The Norm! - At various times in the history of this Blog, I've mentioned my love of good public speaking. Our Senate race between incumbent ultraliberal Paul Wellstone and neocon challenger Norm Coleman puts the contrast between the Haves and Have Nots, public speaking-wise, into sharp contrast.

Did you hear Wellstone's acceptance speech at the DFL convention? He shouted himself hoarse. It was like listening to an adenoidal Mussolini. Dreadful.

Coleman is a slickster of the first order. But his speech was like his mayoral record: smooth, slick, effortlessly gliding over spots that would have sunk a less proficient political animal.

Even if the speaking styles were reversed, I'd still vote for Coleman on policy grounds. But it'll be nice having a Senator that's not painful to listen to...

posted by Mitch Berg 6/14/2002 12:45:40 PM

Heimat,Heim und Volk - that was a Nazi phrase. It means "Homeland, Home and People", but its idiomatic meaning was far deeper than that (which is why the Nazis used it). It alludes to the German cultural connection with the homeland and "volk", a word with connotations to native Germans (especially early in the last century) that don't translate to Americans. It's very exclusionary - Jews, after all, weren't part of the Volk, they didn't come from the Heimat, and had no allegiance to it.

Even in its more innocent sense, it's something that is hard to understand for Americans - our nation is united around ideas like liberty, equality and justice, rather than around some supernatural nationalism.
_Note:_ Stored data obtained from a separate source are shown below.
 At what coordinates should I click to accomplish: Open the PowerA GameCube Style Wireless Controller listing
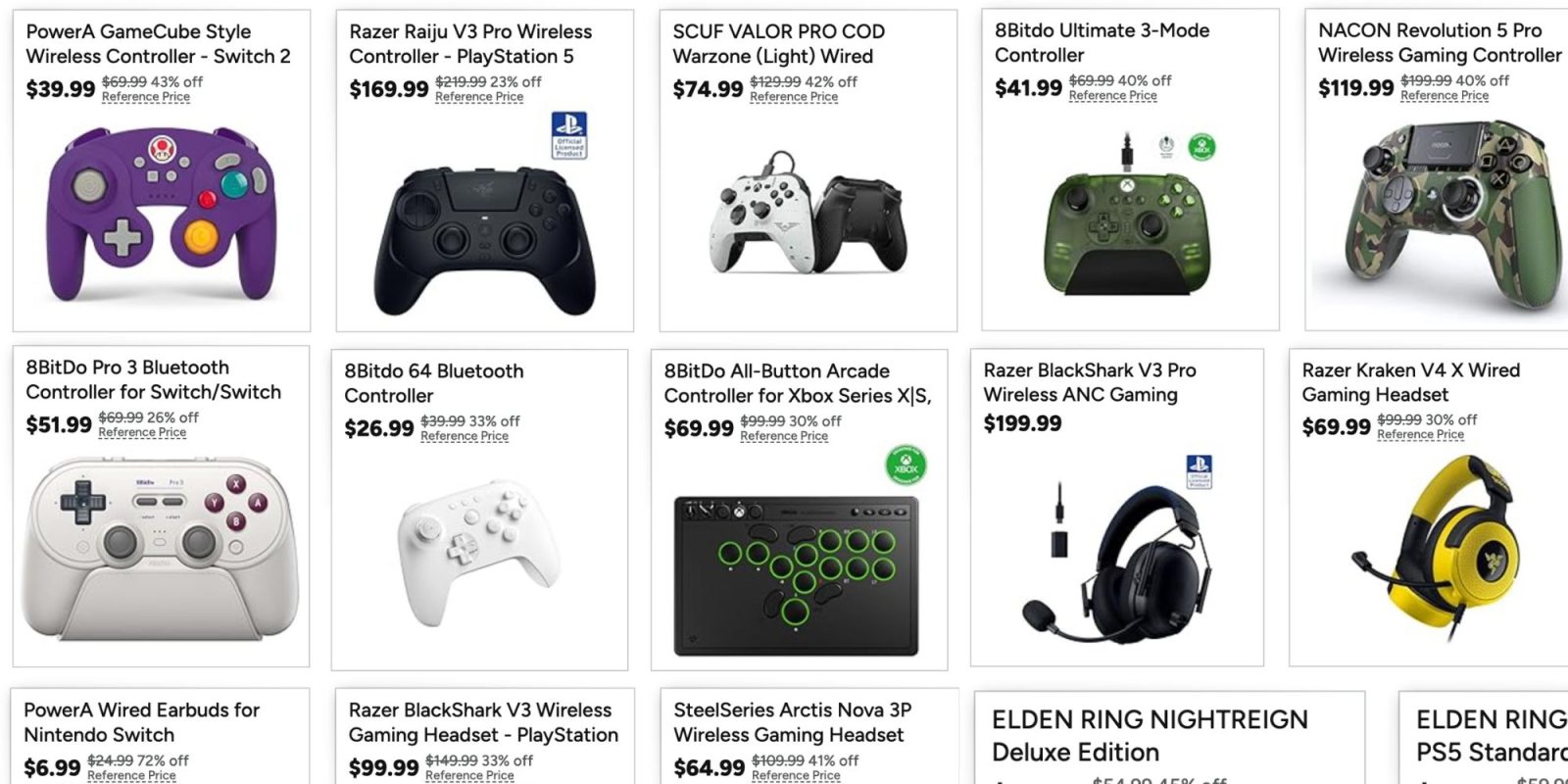pos(156,43)
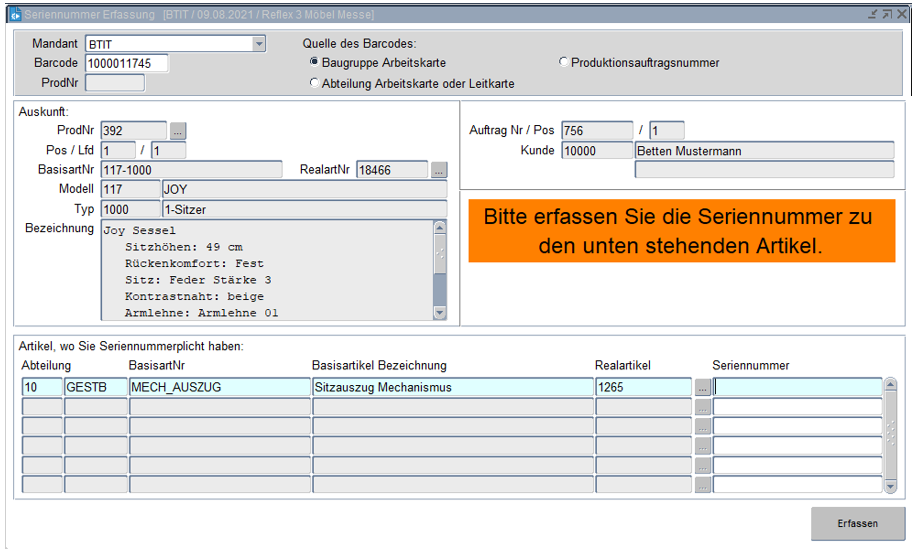Click the scroll-down arrow of the article table

[891, 486]
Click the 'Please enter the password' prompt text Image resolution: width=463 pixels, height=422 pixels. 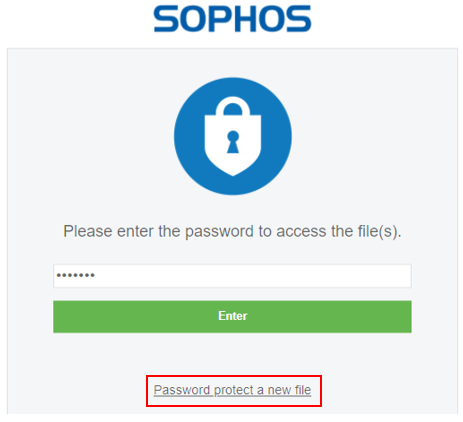coord(232,231)
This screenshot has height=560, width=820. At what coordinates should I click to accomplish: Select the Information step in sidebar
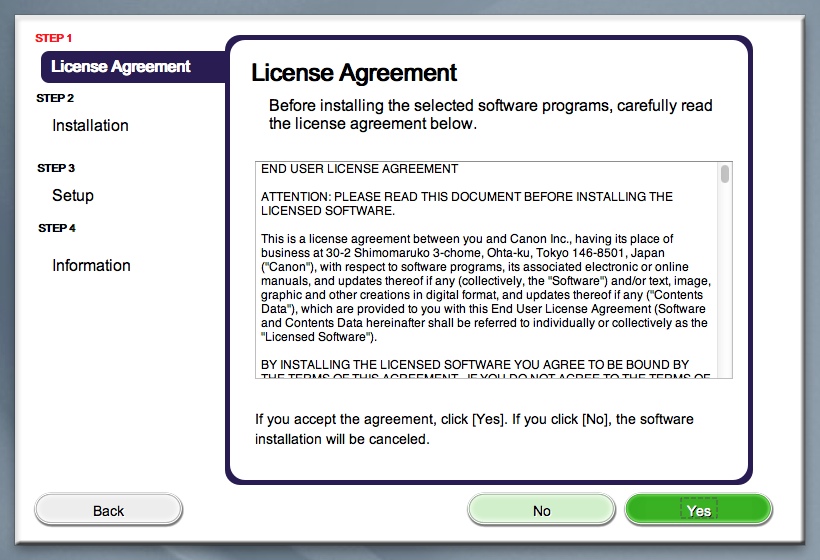tap(91, 266)
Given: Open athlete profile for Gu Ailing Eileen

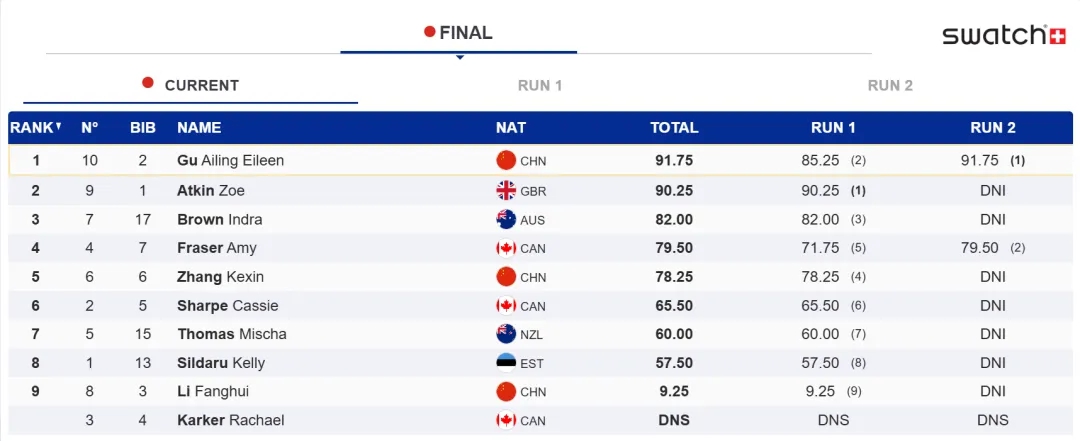Looking at the screenshot, I should click(230, 160).
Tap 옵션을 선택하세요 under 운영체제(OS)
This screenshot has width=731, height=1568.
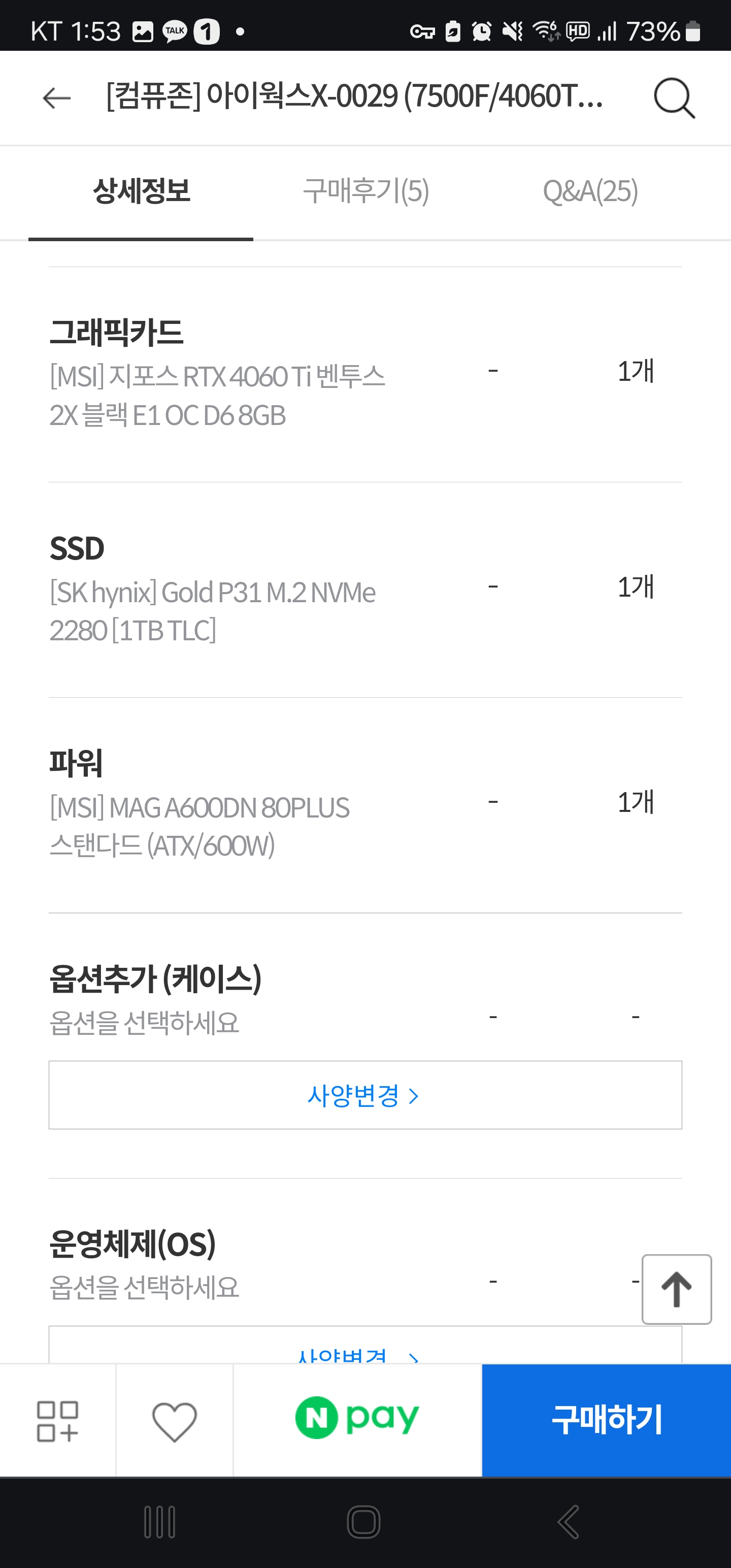point(144,1287)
That's why the right in Europe is gaining so much traction against Immigrants - it's impossible to immigrate, truly, to country with an ingrained, psychic sense of nationality.

All of which is part of this icky feeling I've had about the phrase "Homeland Defense", ever since it became de rigeur among the nattering classes after the war began. I haven't talked about it much - it's a hard concept to explain.

Fortunately, Peggy Noonan did it for me.

posted by Mitch Berg 6/14/2002 11:57:02 AM

Constitution 2002 - The current conflict promises plenty of wrangling about who gets what constitutional protections. Terrorists? Americans working for terrorists? Americans captured overseas fighting on the terrorists' behalf? Non-citizens engaged in attacks or planning for attacks?

Many opinions on this - and I'll start with Ruth Wedgewood.

posted by Mitch Berg 6/14/2002 11:50:46 AM

Thursday, June 13, 2002

More about Rowley - What the FBI agent's whistleblowing tells us about the media, by Ann Coulter.
posted by Mitch Berg 6/13/2002 07:12:37 AM

Adios, Bill - Bill Maher and Politically Incorrect were exasperatingly...well, politically correct. He invariably claimed "I'm a libertarian", while his rhetoric was pure liberal.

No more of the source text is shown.